Exercise aim:
Reproduce verbatim the stretch of the 2012 quotes text below from "I am thankful" through "and 3. Breakthrough.".

Text shown:
§

Quotes (paraphrased and verbatim) for 2012

January 7, 2012

I am thankful to God for His revelations at the start of the year, received through times of prayer and reading in solitude. At first it seemed that there were 3 main themes, 2 from reading, and 1 from prayer: 1. Growth/Adulthood, 2. Calling and 3. Breakthrough.

Upon further reflection, the themes are intertwined and related. Some quotes/principles that are worth writing down…

Signs of failure to properly reach adulthood:

  • Fear of failure
  • Inordinate need for permission
  • “You Can’t do that” syndrome – pessimistic about trying new things
  • Feelings of inferiority
  • Competitiveness – “I must win in order not to be inferior to anyone”
  • Repeatedly give power away in relationships – give power to another person and obey him/her as a parent.
  • If someone thinks differently, they are wrong; treating other’s differences in terms of right and wrong
  • Black-and-white thinking
  • Looking down on everybody else – failing to recognize that I am a sinner
  • Anxiety attacks – reasons include: fear of disapproval from a parental conscience, or fear of being equal with a “father figure” (e.g. at work)
  • Inihibition – don’t feel free to enjoy life or their feelings, as a legalist bound up with guilt
  • Superiority complex
  • Depression: Criticized by internal parent as “bad me”
  • Dependency – always depending on others to make decisions for them, indicating lack of self-respect
  • Perception that someone in authority is perfect
Distorted thinking:
  • i must please others to be liked
  • I am bad if i disagree
  • i need someone else to manage my life. I am not capable enough
How to learn to be a mature adult:
  • Practice disagreeing. e.g. “I see your point, but I look at it differently”

§

Information provided:
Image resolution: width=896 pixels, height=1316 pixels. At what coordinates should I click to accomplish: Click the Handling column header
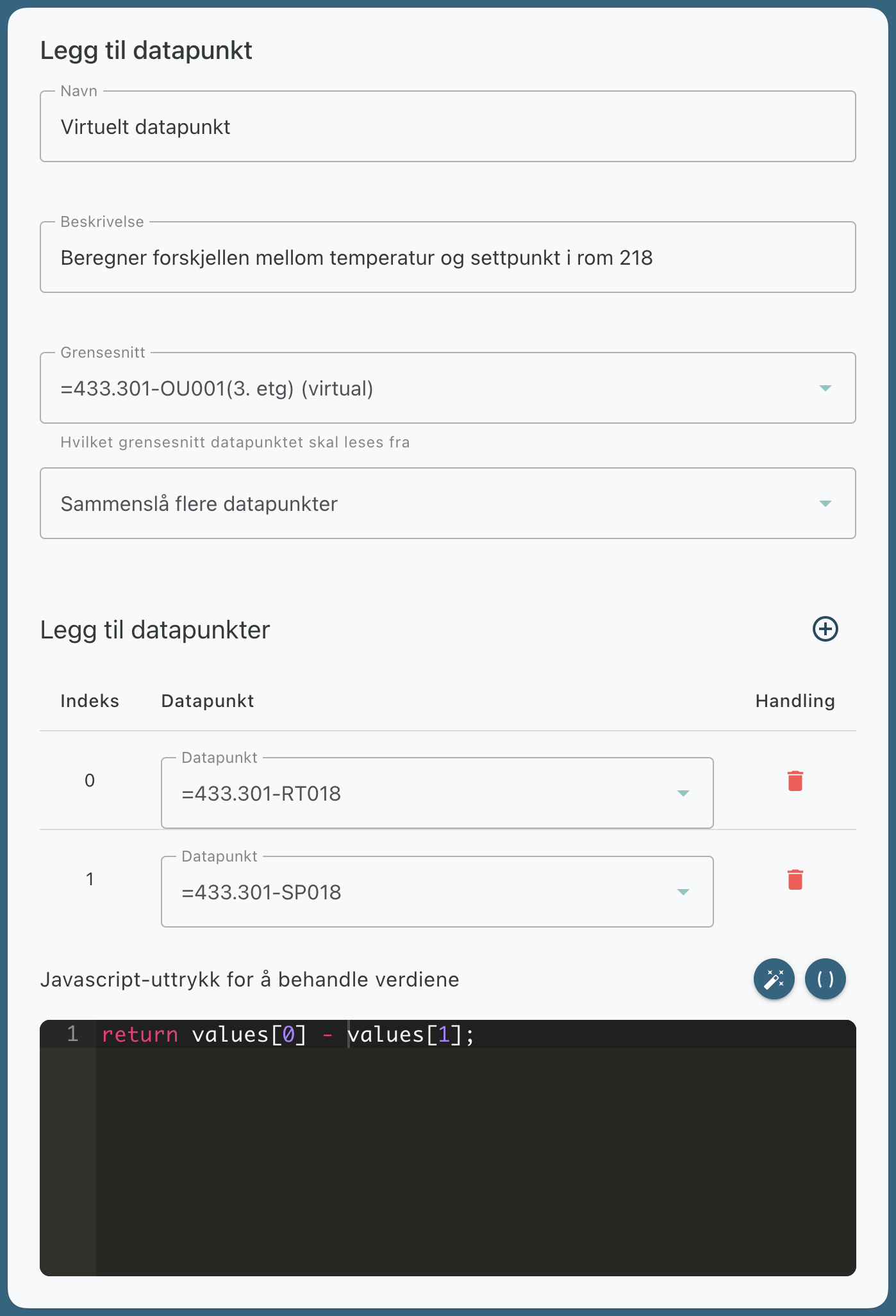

§

Output of the task:
I am thankful to God for His revelations at the start of the year, received through times of prayer and reading in solitude. At first it seemed that there were 3 main themes, 2 from reading, and 1 from prayer: 1. Growth/Adulthood, 2. Calling and 3. Breakthrough.